The classic pattern: BigQuery for the data lake / nightly aggregations, ClickHouse downstream for the user-facing dashboards. ETL into BQ once, replicate aggregated tiers into CH for serving.

Tradeoffs

+ ClickHouse: lower latency, real-time inserts, predictable cost.
+ BigQuery: zero ops, infinite burst capacity, Google ML and IAM stack.
− ClickHouse: you operate Keeper, replicas, mergers, retention.
− BigQuery: per-TB scanning surprises, GCP lock-in, slow dashboards.

Migration patterns

Most BigQuery → ClickHouse migrations fall into one of three shapes:

Lift-and-shift. Recreate schemas in ClickHouse, dump as Parquet, ingest via the s3() table function. Hard parts: GoogleSQL-specific syntax (STRUCT, ARRAY_AGG) and BigQuery UDFs (JavaScript) that need rewriting in ClickHouse SQL.
Tiered. Keep BigQuery as the source of truth for ad-hoc/ETL; replicate hot recent data into ClickHouse for sub-second user-facing queries. Common when BigQuery is the canonical warehouse and CH is the serving layer.
Greenfield. Write new pipelines directly to ClickHouse (Kafka engine, native HTTP), keeping BigQuery only for whatever specific GCP integrations require it.

FAQ

Can I use BigQuery as a backend for a low-latency app?
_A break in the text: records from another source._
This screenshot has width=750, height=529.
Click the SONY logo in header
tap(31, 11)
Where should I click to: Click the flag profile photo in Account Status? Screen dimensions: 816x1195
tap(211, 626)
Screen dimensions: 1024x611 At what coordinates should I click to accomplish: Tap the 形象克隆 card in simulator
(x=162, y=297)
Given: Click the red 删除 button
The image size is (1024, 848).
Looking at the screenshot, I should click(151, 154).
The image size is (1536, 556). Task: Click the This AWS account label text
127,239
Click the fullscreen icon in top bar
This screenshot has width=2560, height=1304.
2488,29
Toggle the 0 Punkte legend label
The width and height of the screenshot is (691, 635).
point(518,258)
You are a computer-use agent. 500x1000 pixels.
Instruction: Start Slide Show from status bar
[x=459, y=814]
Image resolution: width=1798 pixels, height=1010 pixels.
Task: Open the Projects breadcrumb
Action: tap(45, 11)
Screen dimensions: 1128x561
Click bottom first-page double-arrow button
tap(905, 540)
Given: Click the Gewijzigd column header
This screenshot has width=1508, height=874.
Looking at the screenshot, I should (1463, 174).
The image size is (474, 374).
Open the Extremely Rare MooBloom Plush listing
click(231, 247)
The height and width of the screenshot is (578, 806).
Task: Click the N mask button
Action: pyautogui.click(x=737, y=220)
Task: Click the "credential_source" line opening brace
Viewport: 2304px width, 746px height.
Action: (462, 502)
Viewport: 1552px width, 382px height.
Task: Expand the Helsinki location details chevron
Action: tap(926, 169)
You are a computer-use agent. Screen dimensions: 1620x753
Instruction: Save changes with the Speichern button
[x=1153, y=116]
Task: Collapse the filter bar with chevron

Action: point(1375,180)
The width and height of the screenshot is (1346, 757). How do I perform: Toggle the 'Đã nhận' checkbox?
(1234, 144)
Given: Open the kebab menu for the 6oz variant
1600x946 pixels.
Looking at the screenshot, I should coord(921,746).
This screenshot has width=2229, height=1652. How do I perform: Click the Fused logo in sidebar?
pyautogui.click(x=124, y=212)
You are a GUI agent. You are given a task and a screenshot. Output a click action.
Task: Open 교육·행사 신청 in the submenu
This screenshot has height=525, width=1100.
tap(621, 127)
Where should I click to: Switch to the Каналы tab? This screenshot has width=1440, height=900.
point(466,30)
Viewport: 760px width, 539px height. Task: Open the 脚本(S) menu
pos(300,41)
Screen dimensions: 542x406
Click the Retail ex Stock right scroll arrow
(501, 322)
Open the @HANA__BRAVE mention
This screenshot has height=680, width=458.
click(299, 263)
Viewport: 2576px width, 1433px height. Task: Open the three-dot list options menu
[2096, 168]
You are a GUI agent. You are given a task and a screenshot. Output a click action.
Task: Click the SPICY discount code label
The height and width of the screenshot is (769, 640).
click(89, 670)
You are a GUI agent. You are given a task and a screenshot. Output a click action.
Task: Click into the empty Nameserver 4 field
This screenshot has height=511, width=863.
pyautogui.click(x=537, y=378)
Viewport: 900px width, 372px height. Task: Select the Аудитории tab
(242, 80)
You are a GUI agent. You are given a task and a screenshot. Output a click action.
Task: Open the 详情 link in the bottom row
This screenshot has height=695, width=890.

Not directly. The 1–3s baseline kills interactive UX. Use BI Engine (in-memory cache) or replicate into a faster store. ClickHouse is engineered for this directly.

Does ClickHouse support compute-storage separation?

Yes since 24.x — S3 disk + zero-copy replication. Not as automatic as BigQuery slots, but it eliminates the "must scale storage with compute" problem.

Which has better SQL?

BigQuery's GoogleSQL is closer to ANSI; ClickHouse has dialect quirks but more analytical functions and the entire *State / *Merge aggregate-state model.

What about cost at petabyte scale?

For steady workloads, ClickHouse on dedicated hardware is typically 3–10× cheaper than BigQuery flat-rate. For sporadic queries, BigQuery on-demand often wins.

How do I migrate?

Most schemas port directly. The hard parts: GoogleSQL specifics (STRUCT, ARRAY_AGG), streaming ingestion rewrite, and BigQuery-specific UDFs.